Here are a few substitutions that I've made:
- The original recipe called for raisins, but I didn't have any, and used dried cherries instead.
- Omitted 2 tsp whole coriander seeds
- Reduced the garlic from 10 cloves to 4 (I was actually wondering if 10 was a typo)
This fennel dish can be served hot or cold, as the first course or as a side dish for fish and poultry. I'd even eat it for dessert, but my idea of dessert is a little strange (I have once ordered gravlax for dessert).

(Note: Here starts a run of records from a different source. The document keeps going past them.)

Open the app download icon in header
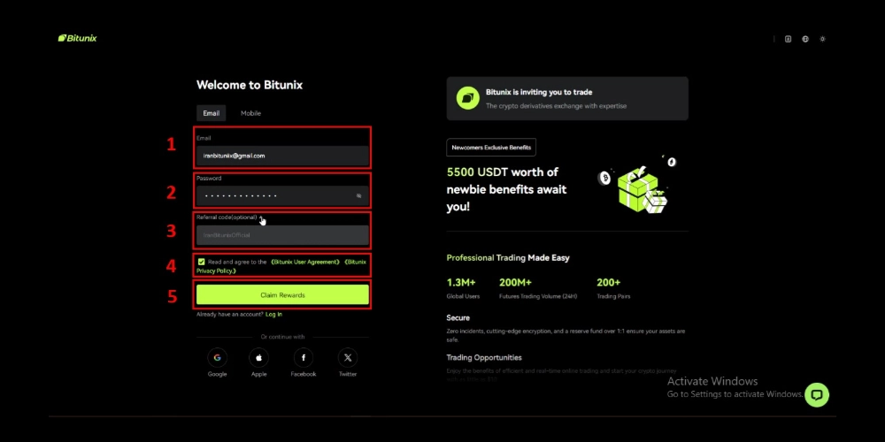Viewport: 885px width, 442px height. (x=788, y=39)
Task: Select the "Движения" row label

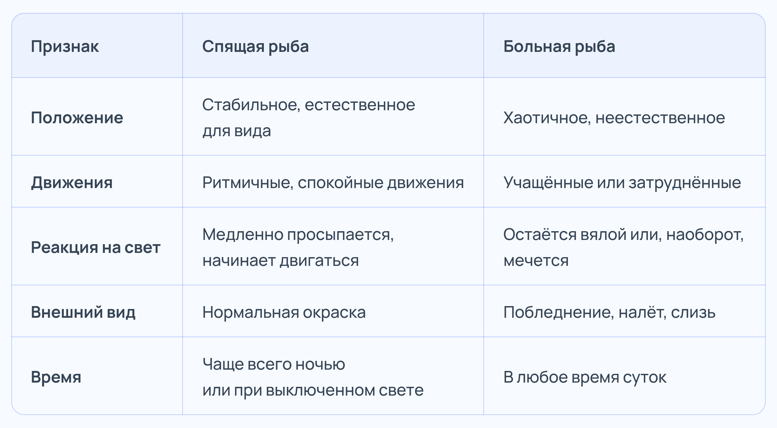Action: [x=72, y=182]
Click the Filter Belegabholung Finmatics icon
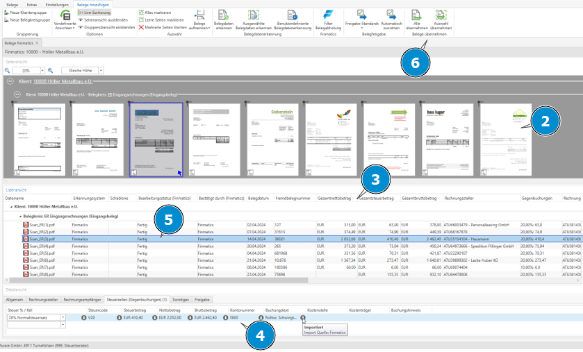 click(328, 15)
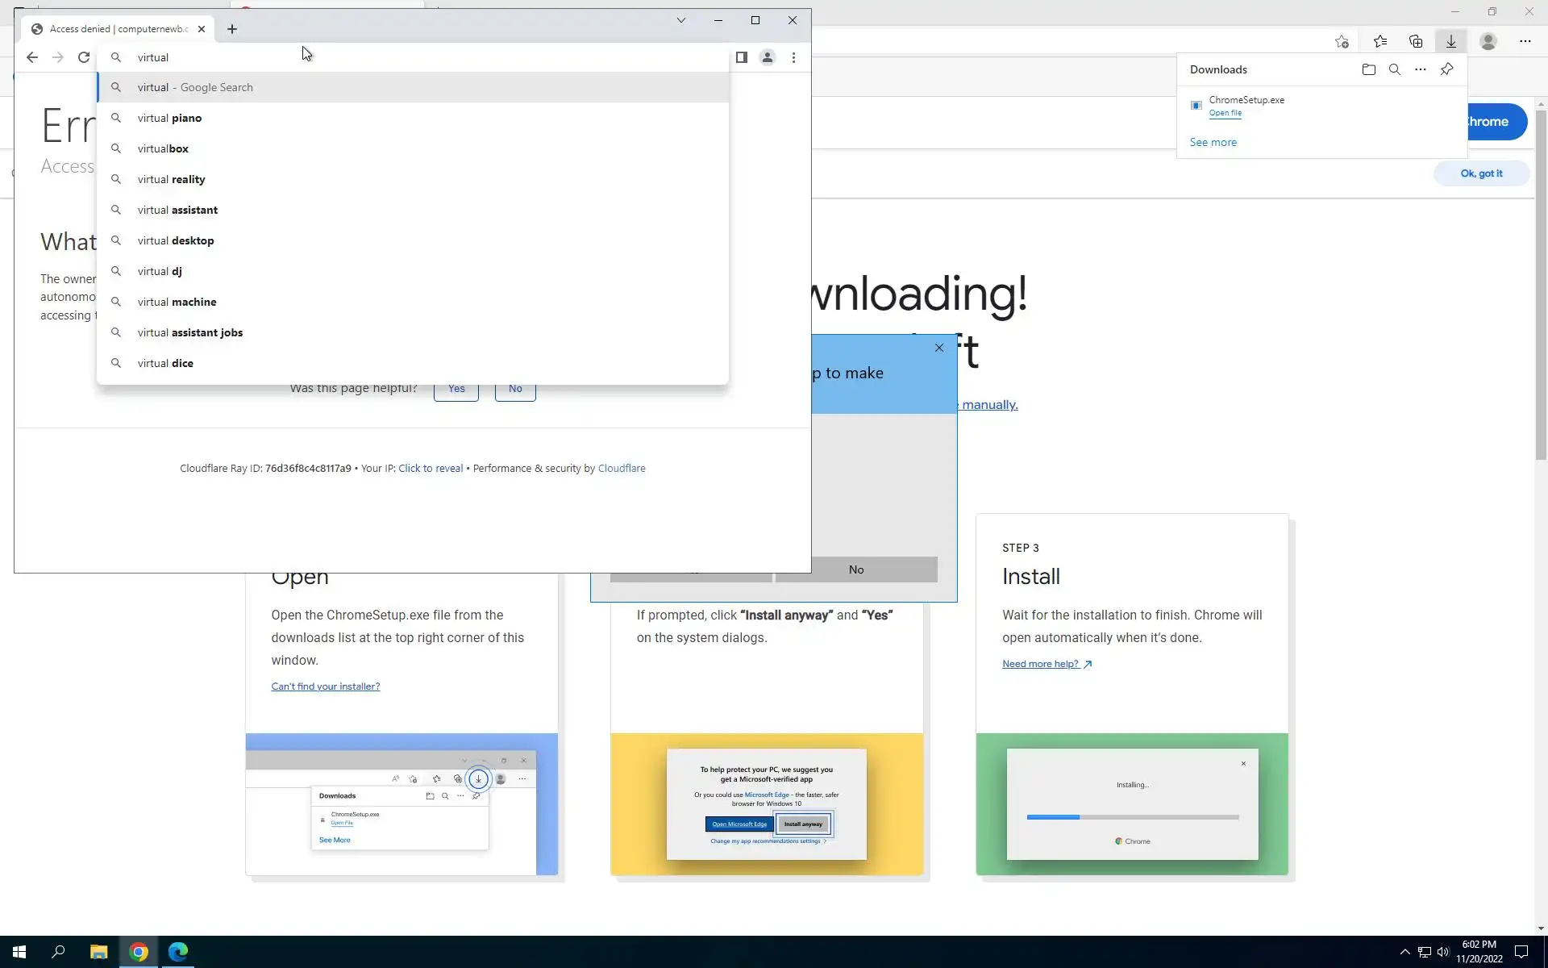Open Chrome's three-dot menu
Viewport: 1548px width, 968px height.
point(793,57)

Here is my adaptation of Raquel Carena's recipe.
Sautéed Fennel with Almonds and Cherries
2 medium fennel bulbs (if possible with fronds)
4 garlic cloves, finely minced
1/4 cup olive oil
1/4 cup dried cherries
pinch of saffron threads, crumbled
1/4 cup whole almonds, toasted, and coarsely chopped
1/4 cup chopped cilantro (optional)
Salt and pepper to taste
- Cut off the fennel stalks, take off and reserve the fronds (the leaves that look like dill), then discard the stalks. Cut the fennel bulbs in half. Cut out and discard the tough cores. Slice the bulbs lengthwise 1/4 inch thick. Chop the fronds and reserve separately.
- Zest the orange and squeeze 1/4 cup juice out of it (that's about half the orange). In a small bowl, combine orange zest, juice, saffron threads, cherries, and almonds.
- Heat oil in a large heavy skillet over medium-high heat until it shimmers. Add fennel, garlic, and 1/2 tsp salt. Cook, stirring often, until crisp tender, 5-7 minutes.
- Add the orange juice mixture from step 2. Cook, stirring often, until orange juice starts to get syrupy, 1-2 minutes. Season with freshly ground pepper. Taste and correct seasoning.
- This dish can be served immediately or chilled and then brought to room temperature. Stir in the fennel fronds and cilantro right before serving.